> **TASK DATA**
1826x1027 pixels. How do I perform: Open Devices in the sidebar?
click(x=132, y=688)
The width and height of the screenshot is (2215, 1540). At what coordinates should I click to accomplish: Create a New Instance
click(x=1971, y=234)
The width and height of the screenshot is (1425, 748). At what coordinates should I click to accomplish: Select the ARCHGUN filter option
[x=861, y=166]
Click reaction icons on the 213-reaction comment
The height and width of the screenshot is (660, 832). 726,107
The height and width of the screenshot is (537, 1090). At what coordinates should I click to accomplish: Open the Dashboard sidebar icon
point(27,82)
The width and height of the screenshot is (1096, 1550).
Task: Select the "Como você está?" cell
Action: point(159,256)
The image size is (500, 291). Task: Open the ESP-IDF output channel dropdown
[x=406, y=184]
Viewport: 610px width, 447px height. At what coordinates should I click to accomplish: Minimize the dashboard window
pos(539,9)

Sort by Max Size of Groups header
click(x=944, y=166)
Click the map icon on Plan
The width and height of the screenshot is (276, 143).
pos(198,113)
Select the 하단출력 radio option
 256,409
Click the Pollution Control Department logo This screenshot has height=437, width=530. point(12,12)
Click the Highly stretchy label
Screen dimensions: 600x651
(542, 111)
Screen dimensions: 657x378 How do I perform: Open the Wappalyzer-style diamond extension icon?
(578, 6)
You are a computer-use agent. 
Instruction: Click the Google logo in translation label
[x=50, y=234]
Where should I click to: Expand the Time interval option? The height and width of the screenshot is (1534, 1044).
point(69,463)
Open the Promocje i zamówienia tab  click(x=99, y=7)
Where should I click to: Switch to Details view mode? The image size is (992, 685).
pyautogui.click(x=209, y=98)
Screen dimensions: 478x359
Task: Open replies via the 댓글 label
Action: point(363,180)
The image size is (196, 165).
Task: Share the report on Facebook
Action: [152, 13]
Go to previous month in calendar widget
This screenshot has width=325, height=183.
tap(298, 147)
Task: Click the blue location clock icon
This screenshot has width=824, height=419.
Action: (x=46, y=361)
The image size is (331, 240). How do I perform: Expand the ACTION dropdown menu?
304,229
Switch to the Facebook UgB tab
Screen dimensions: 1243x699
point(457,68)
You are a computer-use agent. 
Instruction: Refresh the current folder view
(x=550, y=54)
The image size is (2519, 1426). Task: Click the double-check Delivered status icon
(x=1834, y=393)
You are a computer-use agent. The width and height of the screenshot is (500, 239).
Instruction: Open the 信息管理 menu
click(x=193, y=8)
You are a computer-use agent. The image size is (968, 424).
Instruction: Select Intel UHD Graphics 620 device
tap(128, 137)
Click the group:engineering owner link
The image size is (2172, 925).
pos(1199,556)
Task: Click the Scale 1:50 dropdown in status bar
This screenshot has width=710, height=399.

> **GOAL OF THE EXERCISE**
Edit the material from the line with "Sort by Max Size of Groups header" to the line with "Action: (x=46, y=361)", replacing "Time interval" with "Date range" and leaving everything else as it is. Return only those lines.

> **CORRECT RESPONSE**
Sort by Max Size of Groups header
click(x=944, y=166)
Click the map icon on Plan
The width and height of the screenshot is (276, 143).
pos(198,113)
Select the 하단출력 radio option
 256,409
Click the Pollution Control Department logo This screenshot has height=437, width=530. point(12,12)
Click the Highly stretchy label
Screen dimensions: 600x651
(542, 111)
Screen dimensions: 657x378 How do I perform: Open the Wappalyzer-style diamond extension icon?
(578, 6)
You are a computer-use agent. 
Instruction: Click the Google logo in translation label
[x=50, y=234]
Where should I click to: Expand the Date range option? The height and width of the screenshot is (1534, 1044).
point(69,463)
Open the Promocje i zamówienia tab  click(x=99, y=7)
Where should I click to: Switch to Details view mode? The image size is (992, 685).
pyautogui.click(x=209, y=98)
Screen dimensions: 478x359
Task: Open replies via the 댓글 label
Action: point(363,180)
The image size is (196, 165).
Task: Share the report on Facebook
Action: [152, 13]
Go to previous month in calendar widget
This screenshot has width=325, height=183.
tap(298, 147)
Task: Click the blue location clock icon
This screenshot has width=824, height=419.
Action: (x=46, y=361)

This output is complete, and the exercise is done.